- Born: August 17, 1926 (age 99) Hollis, Queens, New York
- Died: July 21, 2010 (aged 83) Ann Arbor, Michigan
- Spouse: Marie Juster

Academic background
- Alma mater: Rutgers University (B.S., 1949) Columbia University (Ph.D., 1956)

Academic work
- Discipline: Socioeconomics
- Institutions: University of Michigan
- Awards: Fellow of the American Statistical Association and the National Association for Business Economics
- Website: Information at IDEAS / RePEc;

= F. Thomas Juster =

American economist

Francis Thomas Juster (August 17, 1926, in Hollis, New York – July 21, 2010, in Ann Arbor, Michigan) was an American economist known for researching household savings, wealth and time use.

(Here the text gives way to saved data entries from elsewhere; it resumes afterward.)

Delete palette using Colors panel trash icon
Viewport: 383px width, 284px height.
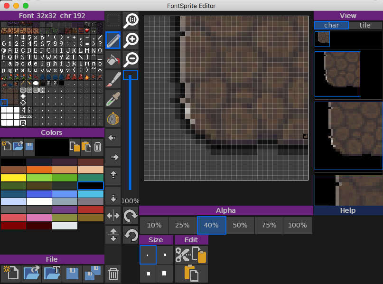click(97, 147)
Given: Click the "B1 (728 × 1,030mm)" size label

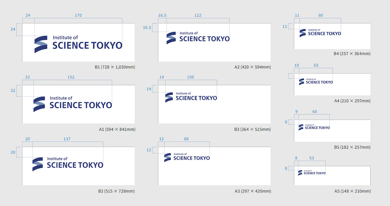Looking at the screenshot, I should pyautogui.click(x=115, y=67).
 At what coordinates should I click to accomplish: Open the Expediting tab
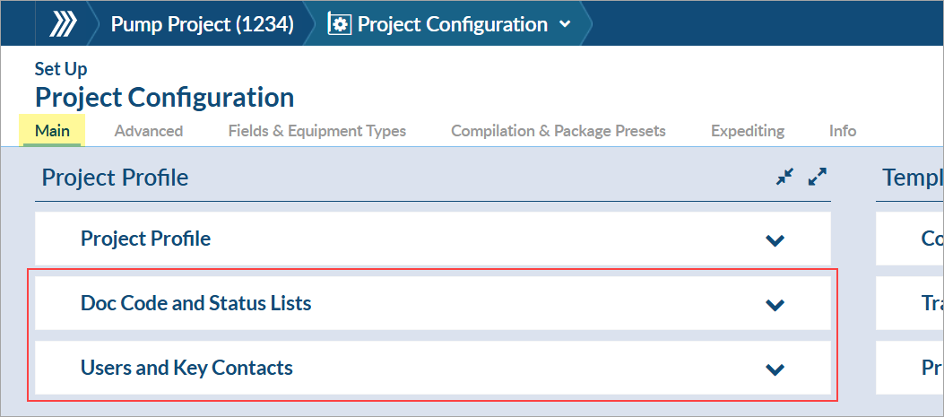(x=747, y=131)
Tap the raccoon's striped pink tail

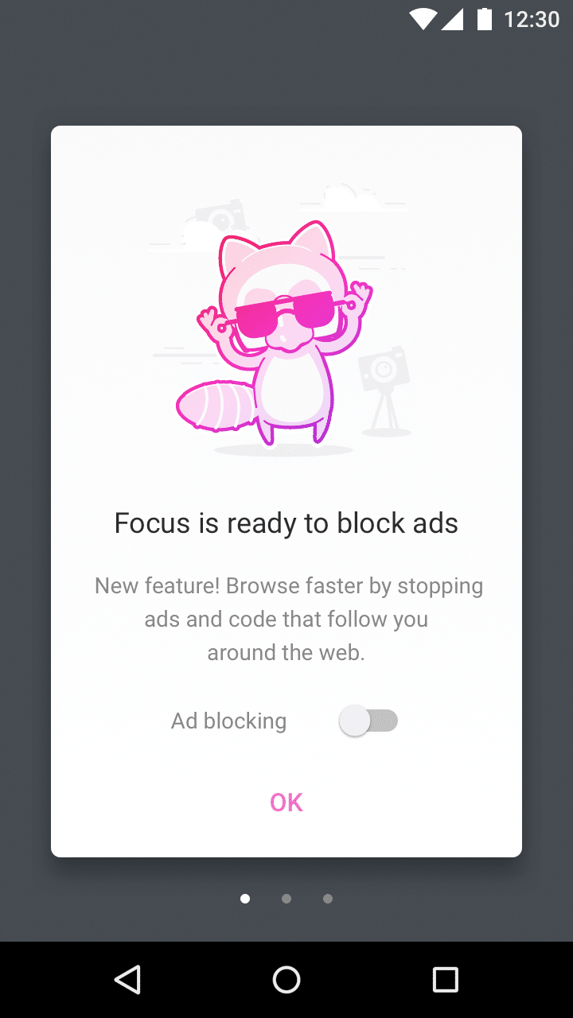coord(215,405)
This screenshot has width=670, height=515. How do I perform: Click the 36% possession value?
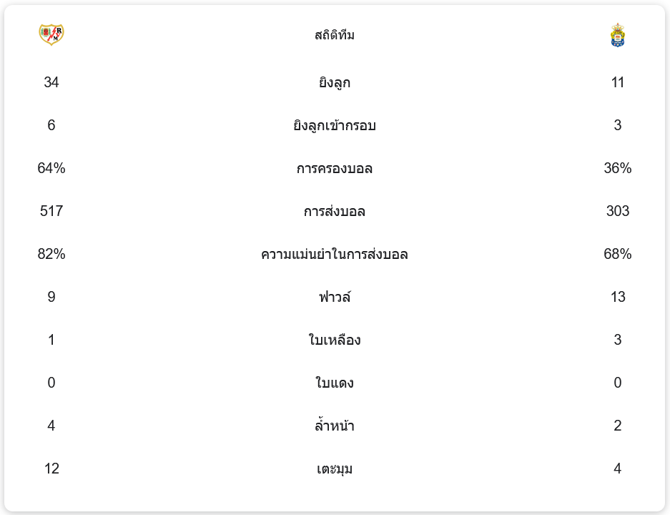pos(617,168)
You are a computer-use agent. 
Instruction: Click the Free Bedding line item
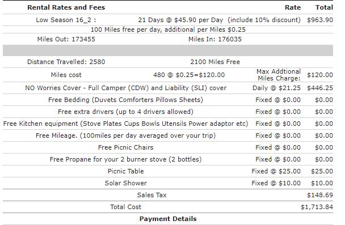pos(125,100)
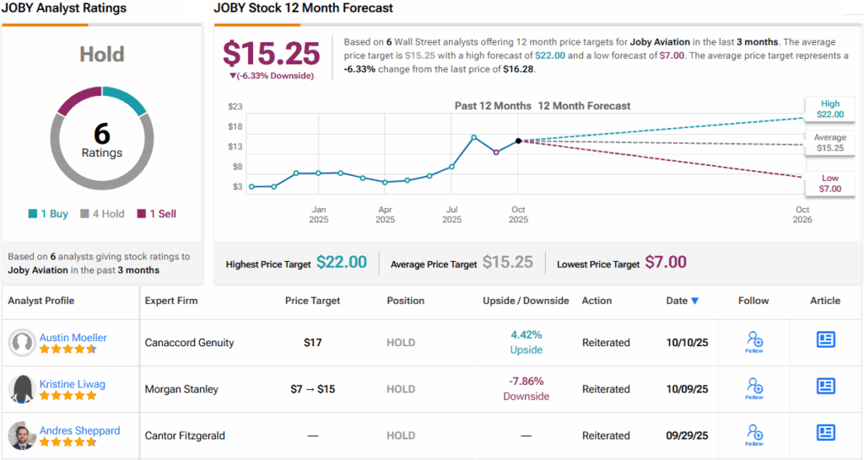Image resolution: width=864 pixels, height=460 pixels.
Task: Open article for Canaccord Genuity rating
Action: point(825,340)
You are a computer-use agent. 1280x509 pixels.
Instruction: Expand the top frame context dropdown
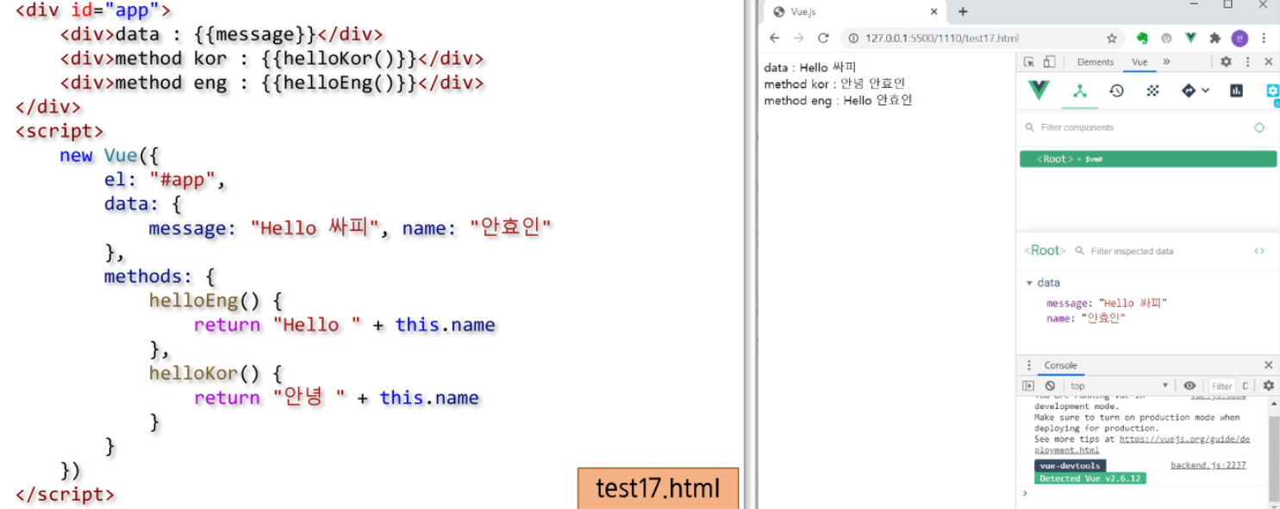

He was the founding director of both the landmark Health and Retirement Study and of its companion study, the Asset and Health Dynamics Among the Oldest Old (AHEAD).
==Career==
Juster worked at the Central Intelligence Agency as a senior research analyst from 1951 to 1953. He then joined the faculty of Amherst College, where he taught as an assistant professor from 1953 to 1959. From 1959 to 1973, he was a researcher at the National Bureau of Economic Research. He was a professor at the University of Michigan and a research scientist at the Institute for Social Research's Survey Research Center from 1973 to 1996. He directed the Institute for Social Research from 1976 to 1986. In 1996, he retired from the University of Michigan, whereupon the university named him an emeritus professor. From 2001 to 2002, he was acting director of the Michigan Retirement Research Center.